Two opinion polls out on Friday suggest the gap between the National Party and the Labour Party is closing.

They come as a boost to Labour, which has trailed National by more than 10% in most opinion polls for well over a year.

The Roy Morgan poll has National on 40.5% support and Labour just three percentage points behind on 37.5%.

The latest poll for TV3 has the gap between the two major parties narrowing to seven percentage points.

Roy Morgan

The Roy Morgan poll has National down seven points since mid-September, while Labour is up by one.

At three points, National's lead is its narrowest in the Roy Morgan poll since early 2007.

In the minor party stakes, the Greens are 9%, up by 2.5%; with New Zealand First on 4%, ACT on 3.5%, and the Maori Party on 2%.

The poll questioned 923 voters over the two weeks up until last Sunday, and does not cover the time of National's tax cuts announcement.

It has a margin of error of plus or minus 3.2%.


The 3 News TNS poll has National on 45% of the party vote and Labour on 39%.

National lost four points and Labour gained three points since the channel's last poll.

The Green Party also gained nearly two points, to 6.8%.

No other minor party reached the 5% threshold on party votes.

The poll has a margin of error of plus or minus 3.4%.

John Key

National's leader John Key says he expects the polls to change over the next few weeks, saying he's been expecting volatility.

"Polls always move around a wee bit. There's been a lot of that," he says..

"My anticipation is that polls will narrow. Internationally that's always what's happened. You saw it in Australia on the two-party preferred basis; you saw it in the French elections.
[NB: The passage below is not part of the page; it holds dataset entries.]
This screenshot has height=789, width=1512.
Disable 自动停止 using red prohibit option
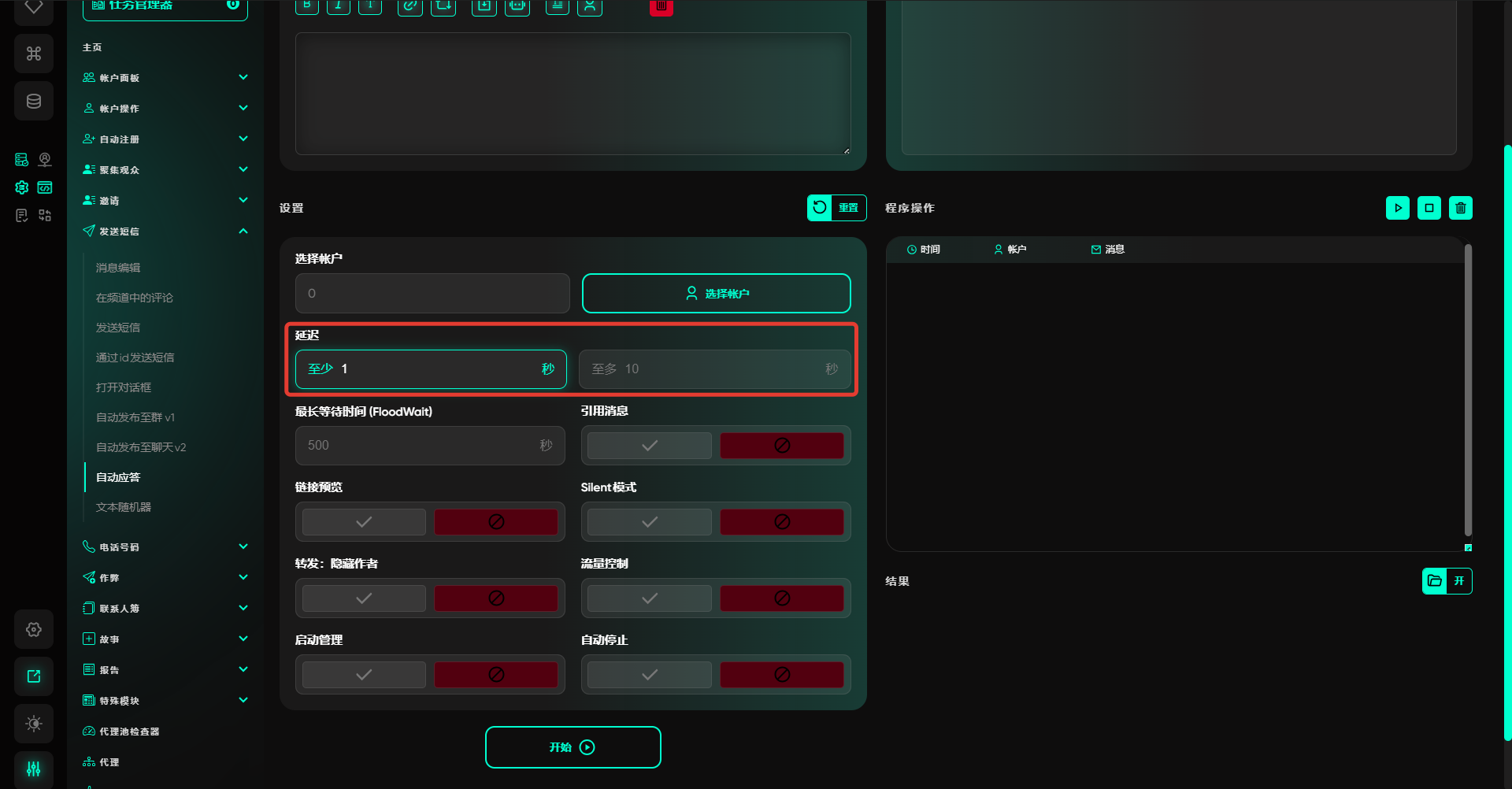tap(781, 675)
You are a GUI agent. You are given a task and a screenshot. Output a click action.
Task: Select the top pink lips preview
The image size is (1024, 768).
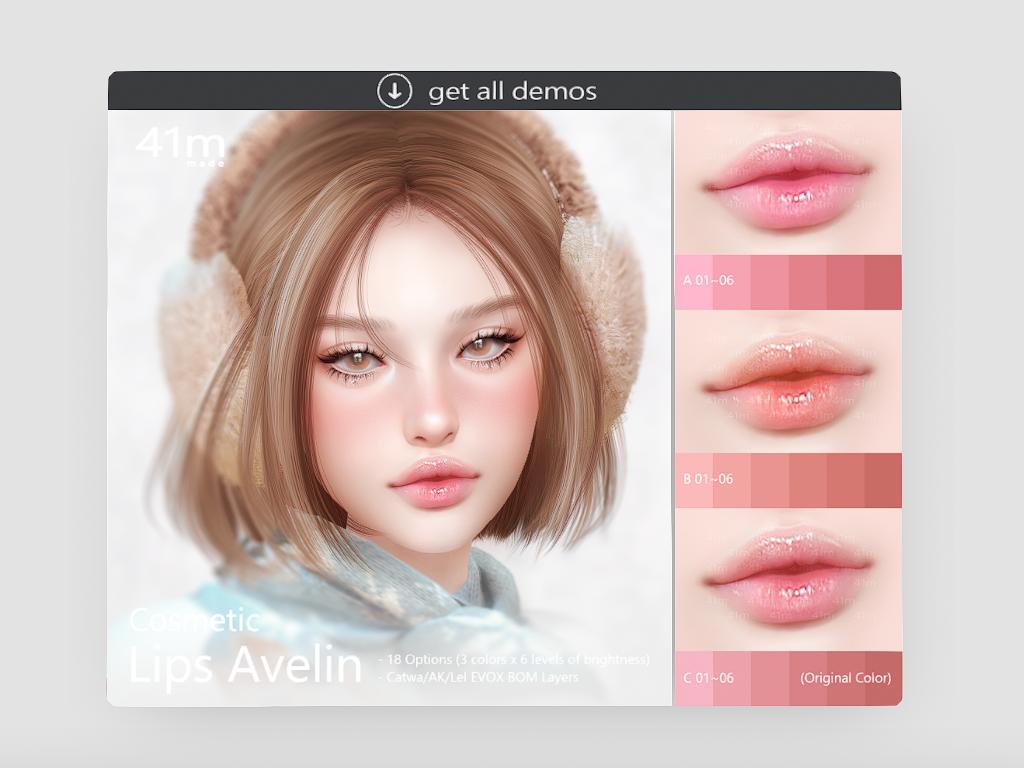(787, 182)
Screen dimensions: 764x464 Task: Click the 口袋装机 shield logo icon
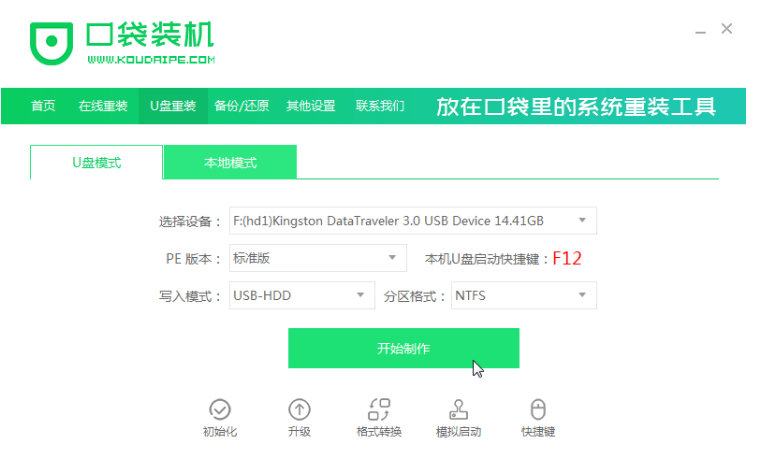pyautogui.click(x=51, y=43)
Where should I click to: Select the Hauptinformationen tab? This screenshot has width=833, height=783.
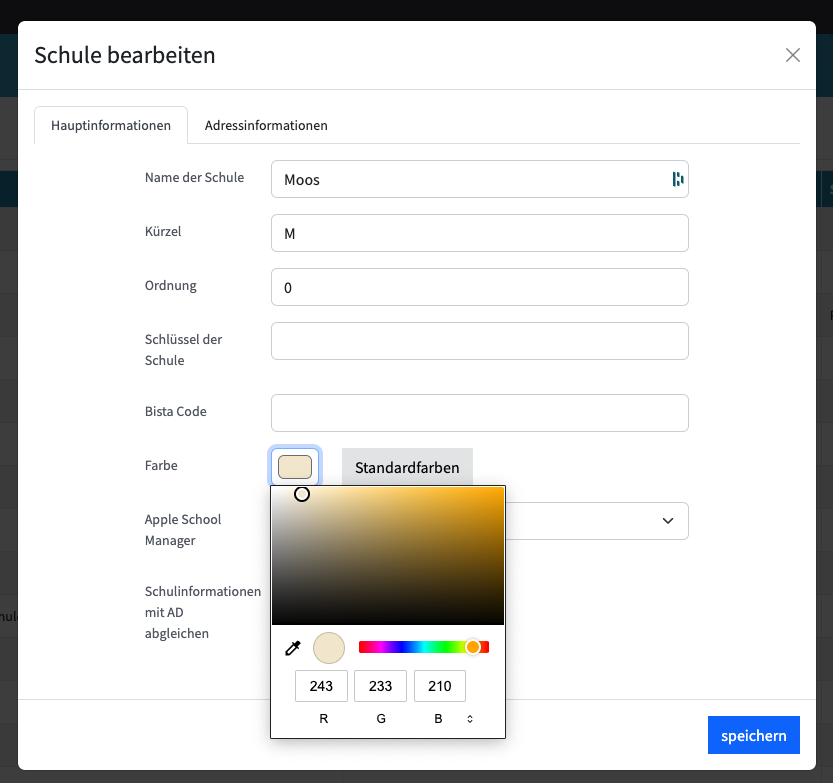pyautogui.click(x=111, y=126)
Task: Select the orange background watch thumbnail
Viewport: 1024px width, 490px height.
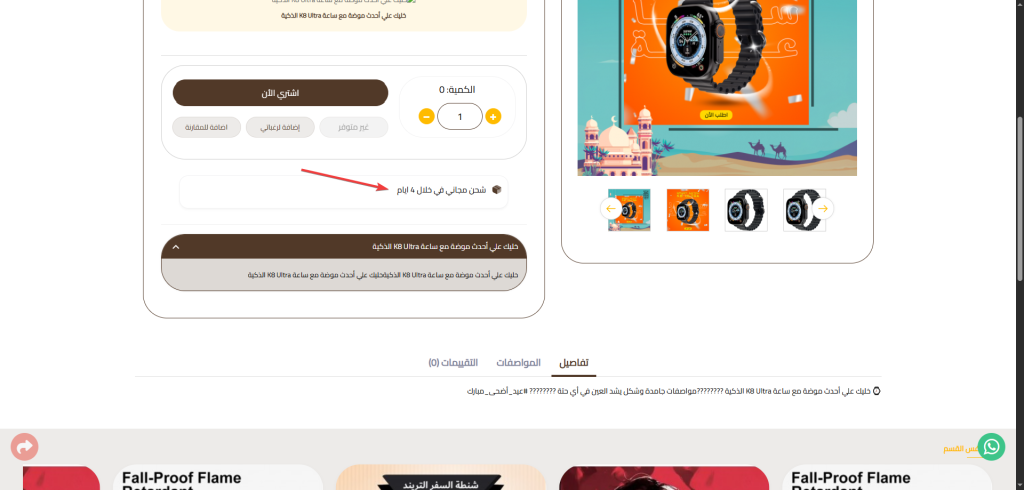Action: [688, 210]
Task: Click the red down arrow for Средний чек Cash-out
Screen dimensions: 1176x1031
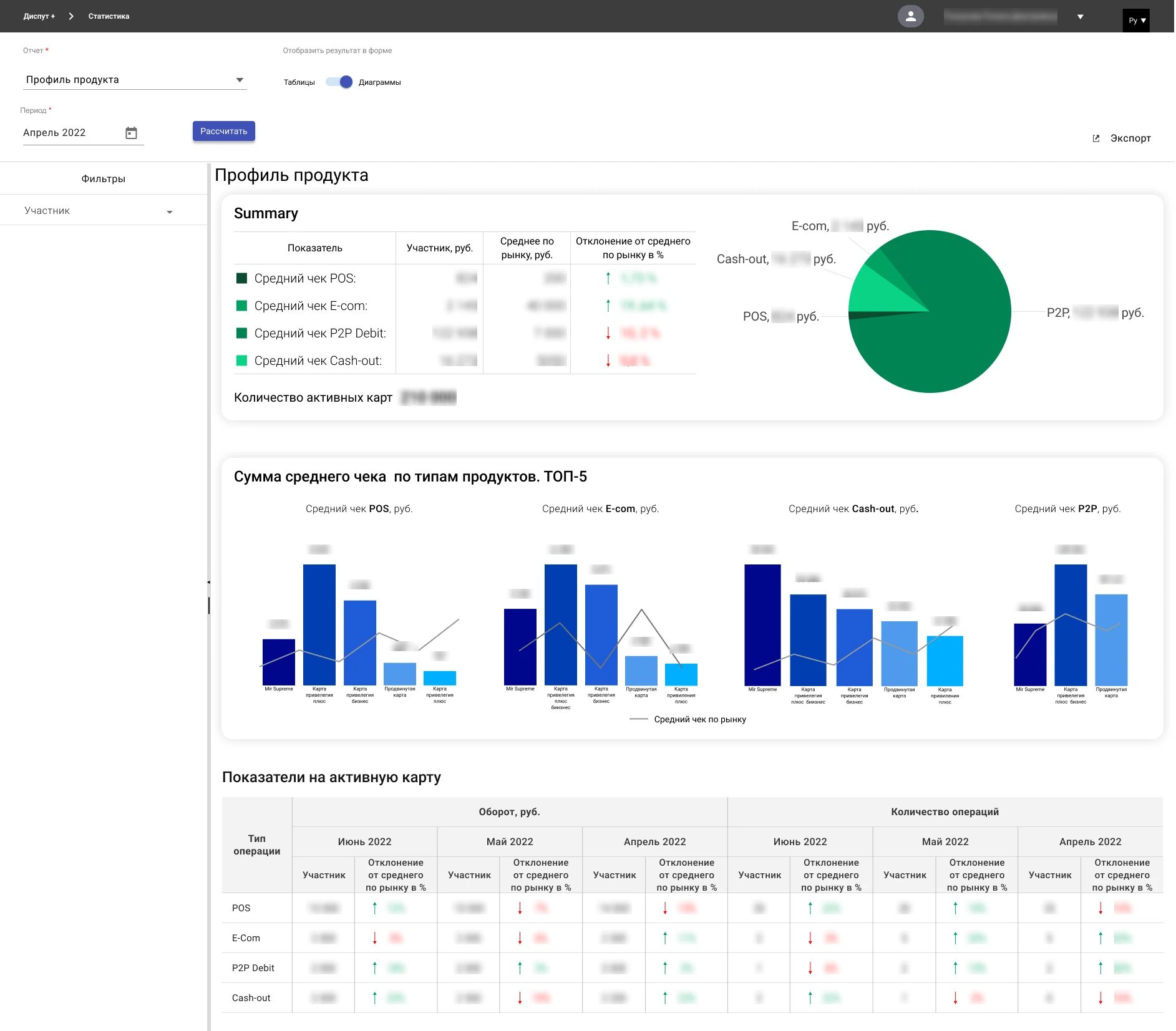Action: [x=608, y=361]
In the end there is a degree of subjectivity about any poll, big or small, so we'll just wait until election day."

Helen Clark

Commenting before the release of the second poll, Labour leader Helen Clark says the closing of the gap shows that the choices facing voters are starting to become clear.

Miss Clark says she always believed the polls would change considerably as the election drew nearer.